---------- SOURCE EXTRACT ----------

The Fig6. gives a module M3 which is supposed to work in normal mode with 200Mhz. In practical usage, the module cannot run with higher frequency because the timing is not satisfied. However, RTL function simulation makes it possible to configure a higher frequency for M3. If it is acceptable to configure M3 clock frequency as 1GHz and no side effects (clock cross domain concern) is predicted, M3 could be configured to work with 1GHz clock, which would only fasten M3 initialization. Once the M3 finished the initialization stage, its clock could be configured back to 200Mhz and M3 could be ready for specific test. This solution shorten the simulator's average load along the M3 initialization, and make M3 as post silicon work frequency after the initialization. Therefore, the verification risk is low. This solution is limited in RTL verification phase, and cannot be taken in gate level simulation phase.



Figure6. Frequency multiplication of specific block

## IV. Simulation Acceleration

Reducing simulation runtime load would intuitively solve the size problem. When the simulation load is decreased significantly, there are still some ways to accelerate the simulation. In chip level verification, a test scenario is mainly composed of several processors' program. Those distributed processors would execute the code independently or handshake with each other. Behind the processors' execution, it would configure specific block's registers and access memories. In general, a test program is composed of two phases:

- Common phase
- Specific phase

The common phase involves power up, hardware reset, and processor initialization. The most resource consuming part is the processor initialization. In this part, the processor would go through a long journey to a stable state of work. Here the simulation acceleration idea comes out from how to shorten or skip the processor initialization phase. This paper gives two methods:

- Virtual processor
- Golden state restoration

## A. Virtual processor

From the name, virtual processor is a replacement of the real processor which plays main features of a processor:

- Register and memory access
- Idle state for estimated timing

- Interrupt handling
- Multiple processor parallel execution and handshake
- Reset for program re-execution
- Power sequence entry and exit

When the real processor executes the program, it would fetch the instruction and data from the memory, which has been dumped the binary code generated by compiler. This execution flow is illustrated by Fig.7.

---------- DATA ----------

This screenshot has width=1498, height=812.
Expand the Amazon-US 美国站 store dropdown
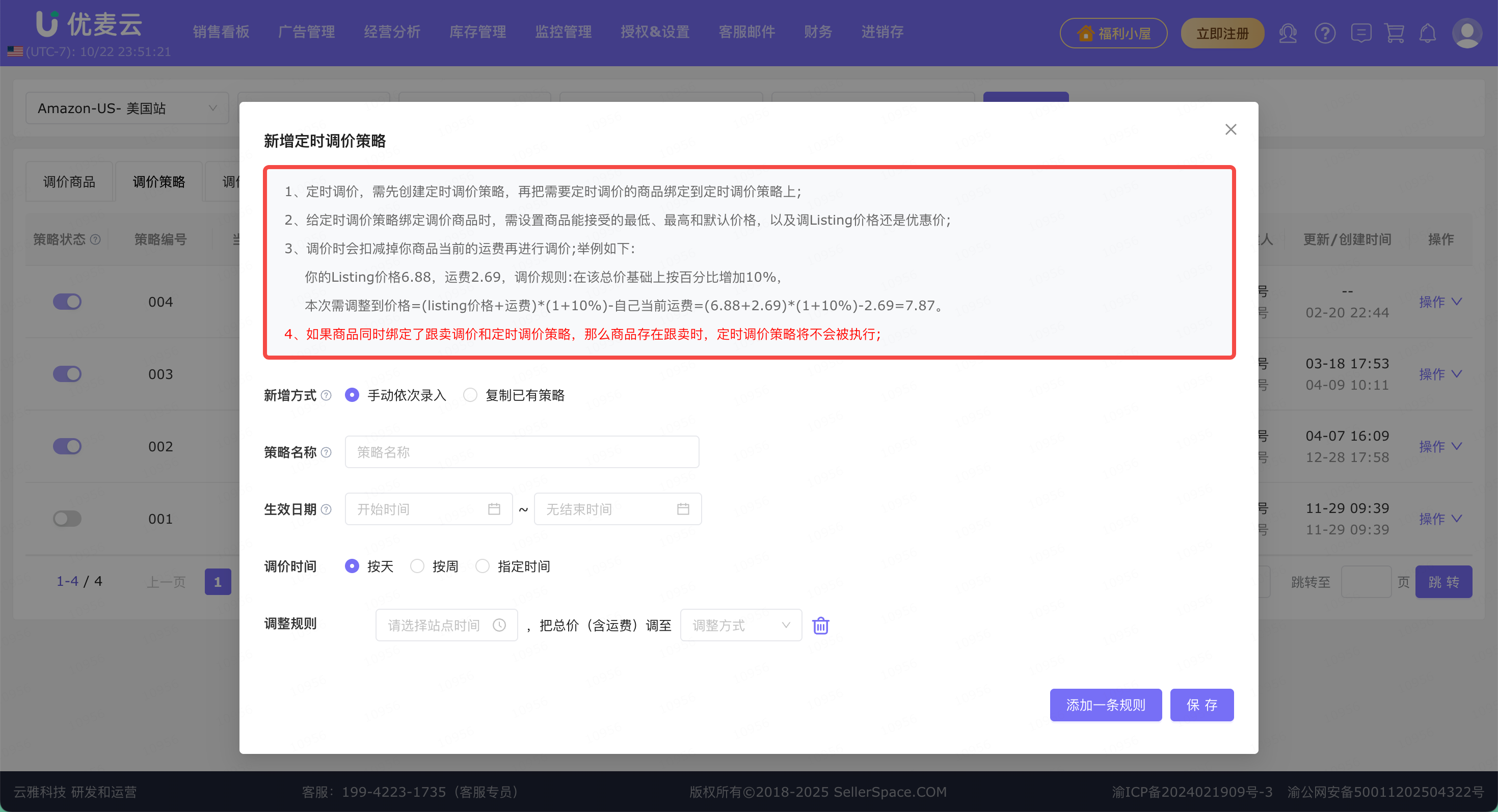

----------

-- LIST OF TASKS --
A: Decide whether each statement agrees with the simulation acceleration extract. For each, answer yes or no and quote the words of the extract that decide it.
(i) Running M3 at 1GHz during initialization can also be used in gate level simulation.
(ii) In the common phase, processor initialization uses the most resources.
(iii) Interrupt handling is one of the features a virtual processor plays.
B: In the simulation acceleration extract, reproduce the passage from "- Interrupt handling" to "illustrated by Fig.7." word for word.

-- OUTPUTS --
A:
(i) No: "This solution is limited in RTL verification phase, and cannot be taken in gate level simulation phase."
(ii) Yes: "The most resource consuming part is the processor initialization."
(iii) Yes: "Interrupt handling"

B:
- Interrupt handling
- Multiple processor parallel execution and handshake
- Reset for program re-execution
- Power sequence entry and exit

When the real processor executes the program, it would fetch the instruction and data from the memory, which has been dumped the binary code generated by compiler. This execution flow is illustrated by Fig.7.